What do the paintings of Charline von Heyl have to do with animation inbetweens?

I recently read a 2014 interview with Charline von Heyl in Border Crossings magazine (Canada) and I was struck by her work. First off I want to say that I enjoy her work and find it meaningful and aesthetically satisfying. I also find the paintings rigorous and intriguing.

As an aside I also appreciate how candid and thoughtful her comments were in the Border Crossings interview. It's a pleasure to read artist's comments that are without pretense.

But back to the main point, the intersection between painting and inbetweens. Working in both still imagery and animation I find myself wondering about that fine line between representation and abstraction -- where what we see stimulates a strong sense of recognition as though "aha, I know what that is" -- like the duck in von Heyl’s Interventionist Demonstration (Why-A-Duck?) -- only to have that recognition of something in the real world suddenly dissolve as I look around at the rest of the painting.

I wrote a short essay -- Motion Made Visible -- several years ago, thinking about how representation/abstraction plays into my best animated sequences. The satisfaction that I get from imagery that hints at representation, I think, comes from experiencing the in-between space in the real world. I like animations, for example those by Caroline Leaf, where I experience that again as the unrecognizable frames, the ones that hint to reality rather than being overly determined. 

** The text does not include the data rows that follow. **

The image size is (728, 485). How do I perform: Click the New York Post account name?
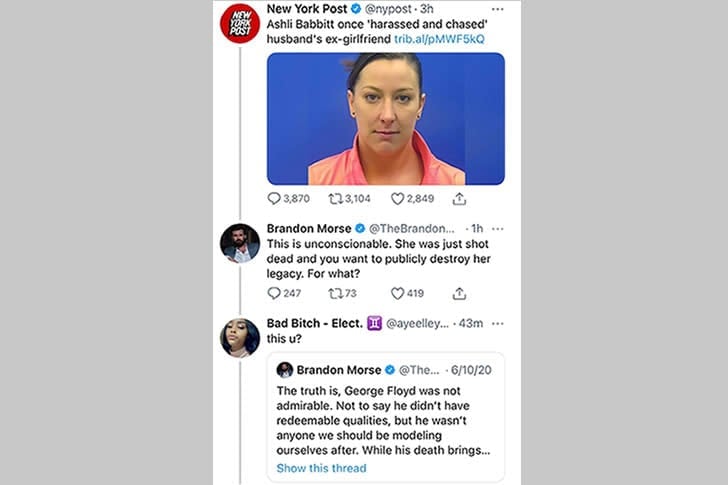tap(307, 9)
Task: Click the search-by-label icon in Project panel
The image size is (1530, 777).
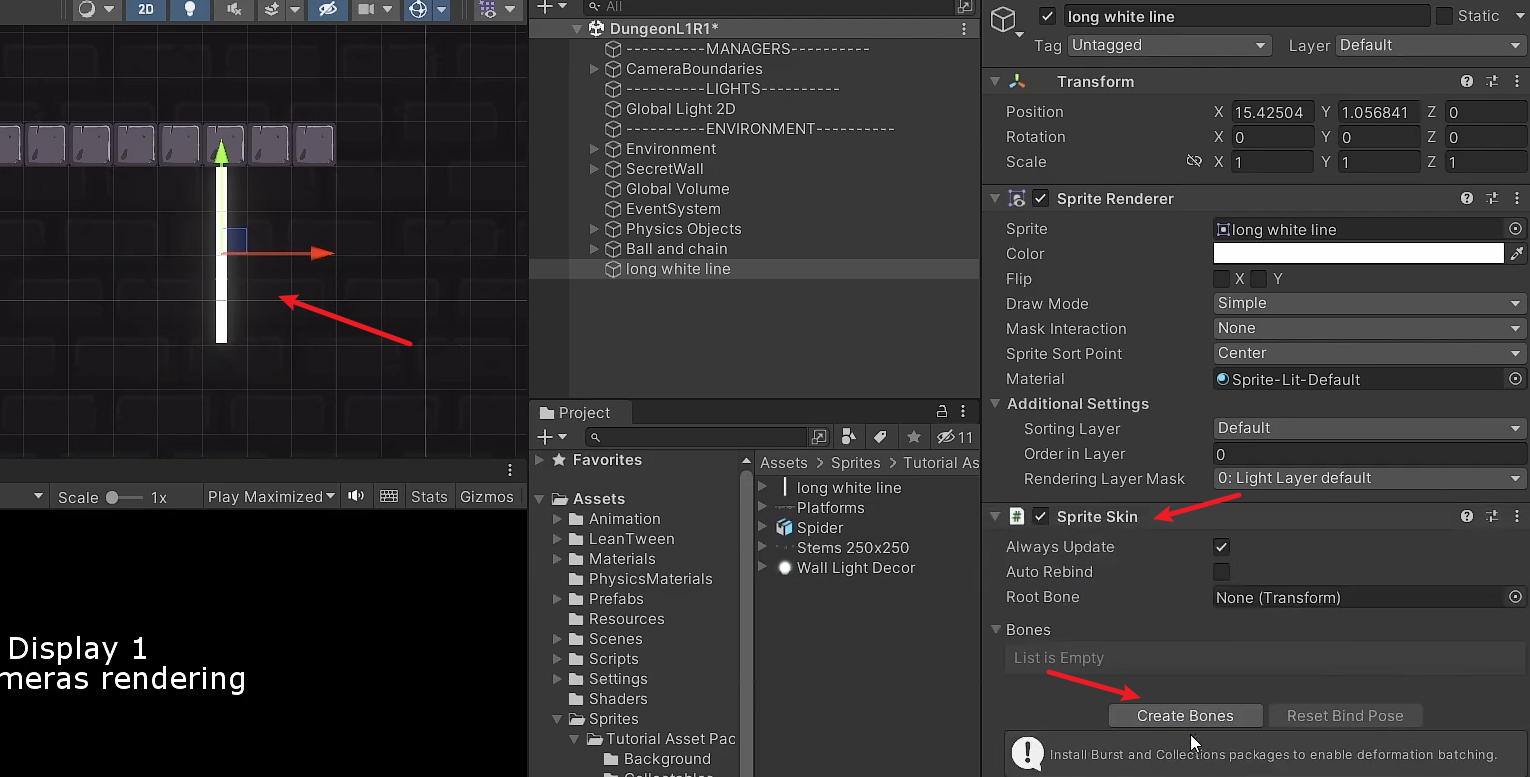Action: click(x=881, y=437)
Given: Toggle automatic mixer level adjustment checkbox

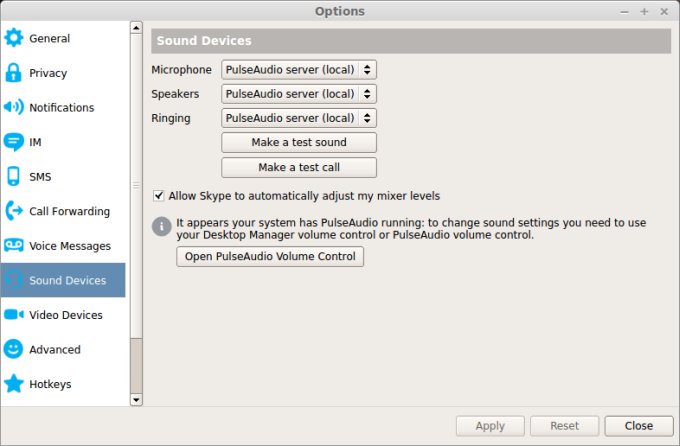Looking at the screenshot, I should point(159,196).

Live action video doesn't seem to catch these frames maybe because the camera isn't moving in the same way that our eyes do, or perhaps because our minds are both scanning and interpreting at the same time. Moments of unrecognizability suddenly get replaced by the feeling of things falling into logical sense. Or vice-versa -- moments of assumption when I think I know what I’m looking at are suddenly replaced by "oops, that isn't what I thought at all." 

The thing with paintings like von Heyl’s and the suggestive imagery of Leaf is that they keep us in that searching moment where we can stay with the pleasure of being in a space of not quite knowing for a moment.